Adequate lifting of produced fluids is an important issue for SAGD producers. It is often necessary to evaluate the natural lift capability of the SAGD process for given producer well design and modify the design if self-flowing capability of the well is a requirement.

This paper describes the methodology for calculating pressure, temperature and fractional vaporization of water profiles along SAGD producers, leading to the development of a computer program RISEWELL to perform such calculations. Sample calculations using the program indicate unstable flow regimes for low fluid flow rates. The implications of this instability for lift gas injection and steam production into the well to enhance lifting capability are discussed in relation to the example used for the sample calculations.

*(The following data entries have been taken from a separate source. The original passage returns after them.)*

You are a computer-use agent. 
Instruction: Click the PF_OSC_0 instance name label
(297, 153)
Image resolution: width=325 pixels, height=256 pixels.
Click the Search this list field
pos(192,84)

The analysis of fluid flow in producing wells of the Steam-Assisted Gravity Drainage (SAGD) process is necessary for evaluating the natural lift capability of the process and for well design. The lifting of produced fluids at an adequate rate is of prime importance for the successful operation of the SAGD process. In many SAGD projects, the early performance of the process has been severely limited by inadequate lifting. When this occurs the produced oil tends to be replaced by water rather than gas and steam, and a steam chamber either does not form or is confined to only the upper part of the reservoir.

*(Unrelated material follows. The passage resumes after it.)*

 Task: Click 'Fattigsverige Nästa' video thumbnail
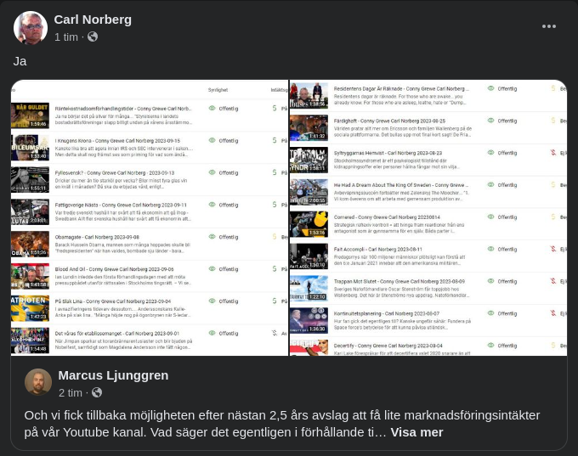click(x=30, y=212)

If the steam chamber pressure is sufficiently high in relation to the depth of the reservoir, it may be possible to achieve natural lifting of produced fluids in a SAGD project without the use of a pump. While this mode of operation is very convenient, it is clearly not feasible for deep reservoirs - the high operating pressure required to produce natural lift would then result in poor oil-steam ratio making SAGD not viable for such reservoirs. Even for shallow reservoirs, the producer has to be designed appropriately to render it self-flowing and it is necessary to perform pressure drop calculations to aid well design.

This paper describes the development of a computer program RISEWELL for the flow analyses of SAGD producers. In this program, pressures, temperatures and fractional water vaporization profiles along the well are calculated using momentum and energy balance principles combined with heat transfer equations and experimental correlations for pressure drop in multi-phase pipe flow. Sample calculations are presented to illustrate the use of the program for the design of producers in SAGD projects.


The calculations are based on the fundamental principles of balance of momentum and energy for pipe flow. Consider the multi-phase flow of water, oil and gas through a deviated producer well of constant cross-sectional area (not necessarily circular) as shown in Figure 1. Let s denote the arc length measured along the centre line of the well, increasing along the fluid flow direction.